- Requirement -
Would you return the lines between the one holding "Open the price" and the one holding "Given: Click the 17u. 15 flight duration", inclusive, and only those, exactly as they stand in the listing below?

++++++

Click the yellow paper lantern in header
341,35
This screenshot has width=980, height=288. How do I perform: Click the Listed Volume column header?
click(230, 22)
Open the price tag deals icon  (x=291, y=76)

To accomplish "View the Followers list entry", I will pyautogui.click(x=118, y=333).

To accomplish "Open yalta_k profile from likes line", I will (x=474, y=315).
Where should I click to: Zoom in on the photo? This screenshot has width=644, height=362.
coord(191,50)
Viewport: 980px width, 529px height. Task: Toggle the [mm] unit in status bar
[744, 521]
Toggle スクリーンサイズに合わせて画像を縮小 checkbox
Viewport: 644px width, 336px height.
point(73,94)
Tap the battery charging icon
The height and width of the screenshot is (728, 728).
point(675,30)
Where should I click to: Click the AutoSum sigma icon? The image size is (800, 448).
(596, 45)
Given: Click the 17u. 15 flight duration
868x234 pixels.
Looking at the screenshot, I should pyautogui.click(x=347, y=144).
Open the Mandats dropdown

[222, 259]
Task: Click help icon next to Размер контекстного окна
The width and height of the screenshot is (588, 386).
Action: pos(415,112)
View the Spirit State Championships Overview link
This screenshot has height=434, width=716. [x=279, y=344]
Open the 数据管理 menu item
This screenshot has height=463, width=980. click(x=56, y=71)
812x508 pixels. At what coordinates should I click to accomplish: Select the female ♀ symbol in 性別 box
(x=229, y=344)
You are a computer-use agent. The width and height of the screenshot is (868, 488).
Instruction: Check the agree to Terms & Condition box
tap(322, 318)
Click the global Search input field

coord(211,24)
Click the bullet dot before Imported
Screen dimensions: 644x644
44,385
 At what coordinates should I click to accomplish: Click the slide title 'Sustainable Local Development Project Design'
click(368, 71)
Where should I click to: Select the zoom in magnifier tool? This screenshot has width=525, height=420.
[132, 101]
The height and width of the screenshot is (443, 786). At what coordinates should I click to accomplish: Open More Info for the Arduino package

++++++

- Response to this exercise -
Open the price tag deals icon  (x=291, y=76)

To accomplish "View the Followers list entry", I will pyautogui.click(x=118, y=333).

To accomplish "Open yalta_k profile from likes line", I will (x=474, y=315).
Where should I click to: Zoom in on the photo? This screenshot has width=644, height=362.
coord(191,50)
Viewport: 980px width, 529px height. Task: Toggle the [mm] unit in status bar
[744, 521]
Toggle スクリーンサイズに合わせて画像を縮小 checkbox
Viewport: 644px width, 336px height.
point(73,94)
Tap the battery charging icon
The height and width of the screenshot is (728, 728).
point(675,30)
Where should I click to: Click the AutoSum sigma icon? The image size is (800, 448).
(596, 45)
Given: Click the 17u. 15 flight duration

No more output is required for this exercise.